**Source document:**

[BEGIN]

The Catalog Object#

In this tutorial, we will:

  • explore the purpose and scope of the Catalog object in an LSDB pipeline

  • load catalogs in LSDB and inspect their metadata

Introduction#

The Catalog object encapsulates all of the information that LSDB knows about an astronomical catalog, and is the basis for performing operations on the underlying catalog data.

There are two types of catalog data that the Catalog object exposes:

  1. high-level metadata: The columns and table schema of the catalog, the number of partitions of data, sky coverage, provenance information, basic aggregate statistics about the data.

  2. leaf-level tabular data: the full rows of data from the objects and/or observations in the catalog.

[END]

**Given request A:** In the listing below, swap "Show More" for "Show All" and give the lines again with everything else unchanged. Leave the pictures out of your answer.

**Data provided:**
[BEGIN]

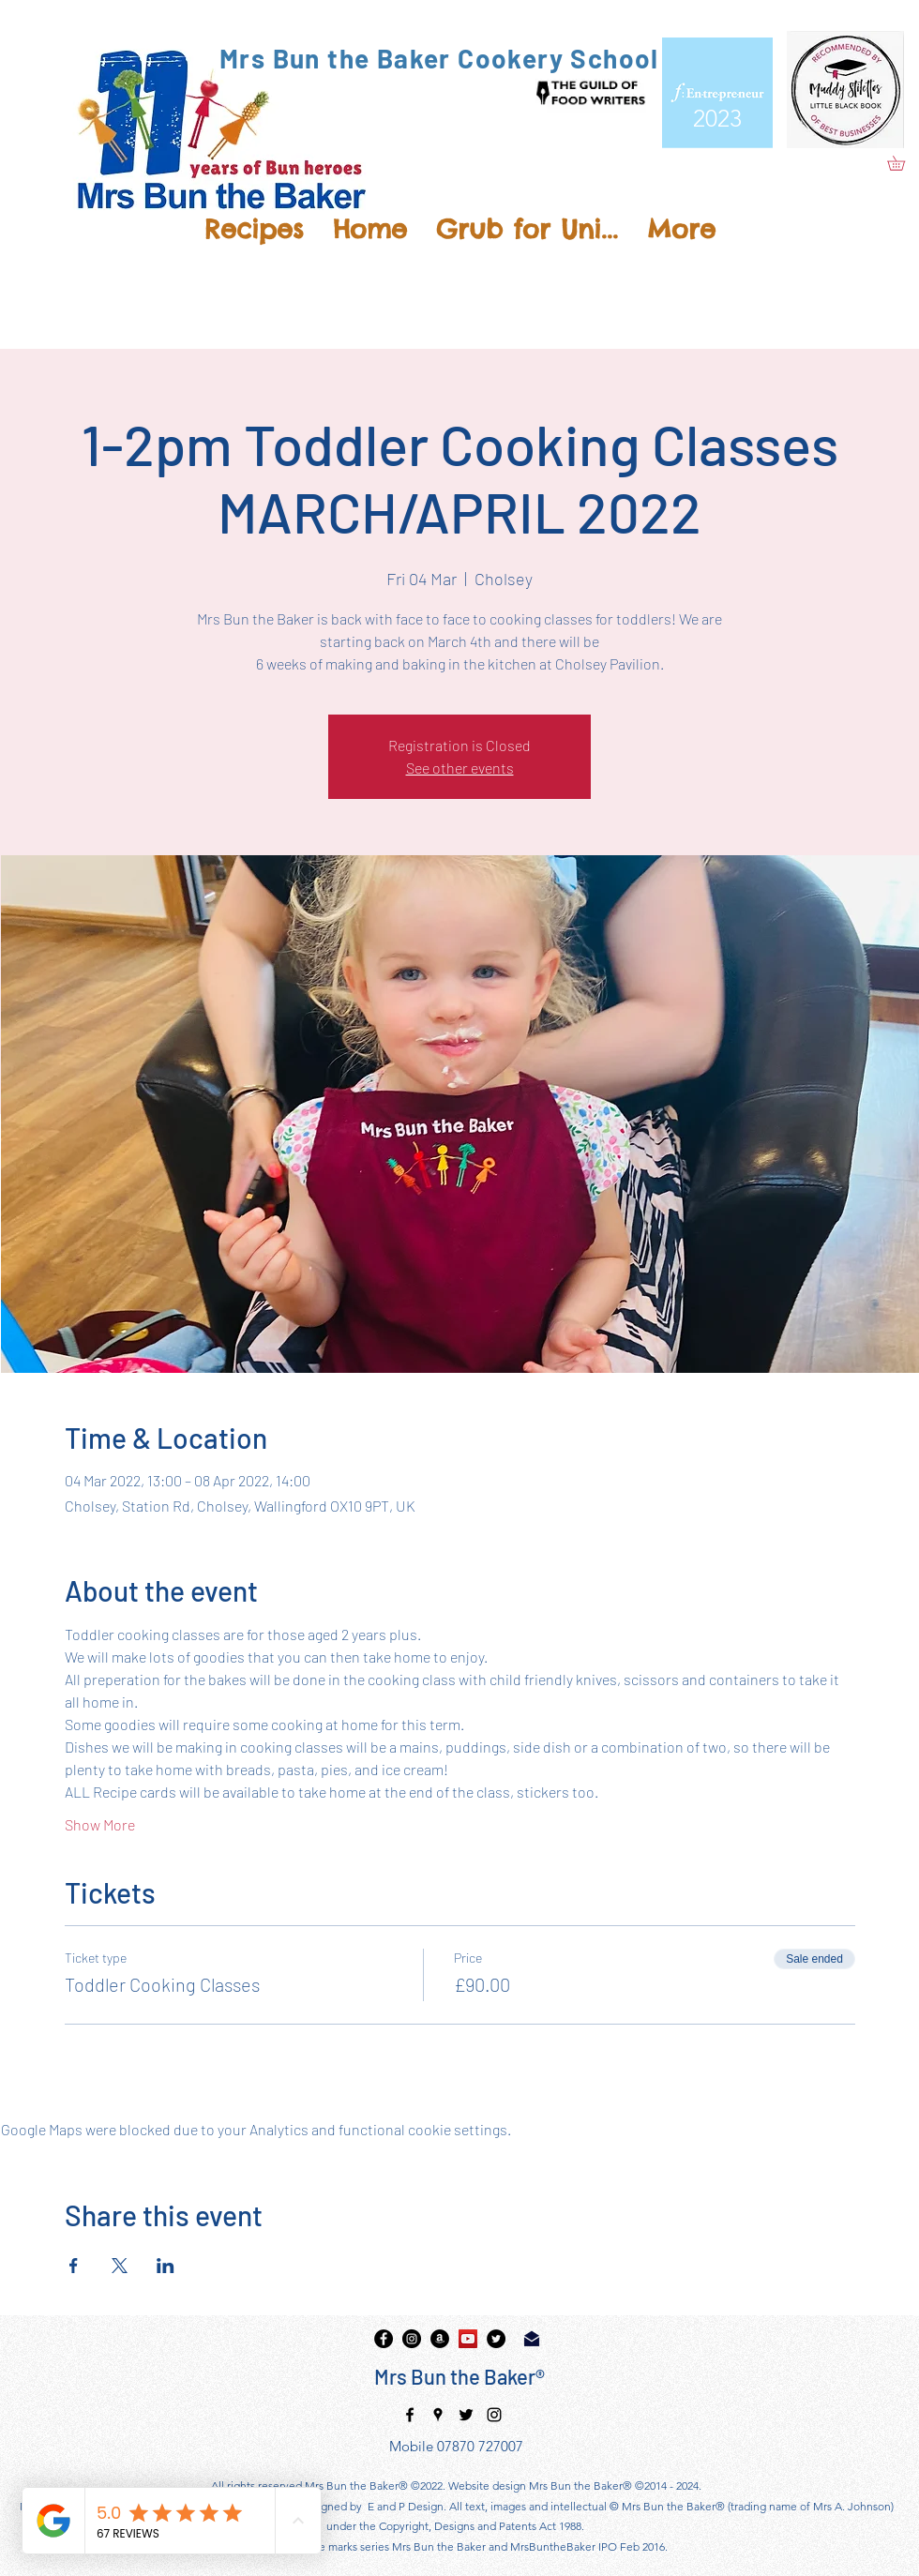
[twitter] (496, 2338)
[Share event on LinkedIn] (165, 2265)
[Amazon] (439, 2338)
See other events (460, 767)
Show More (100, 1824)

[END]

**Given request B:** Echo the Catalog object tutorial word for word, everything from "Introduction#" down to "about the data.".

**Worked solution A:**
[twitter] (496, 2338)
[Share event on LinkedIn] (165, 2265)
[Amazon] (439, 2338)
See other events (460, 767)
Show All (100, 1824)

**Worked solution B:**
Introduction#

The Catalog object encapsulates all of the information that LSDB knows about an astronomical catalog, and is the basis for performing operations on the underlying catalog data.

There are two types of catalog data that the Catalog object exposes:

  1. high-level metadata: The columns and table schema of the catalog, the number of partitions of data, sky coverage, provenance information, basic aggregate statistics about the data.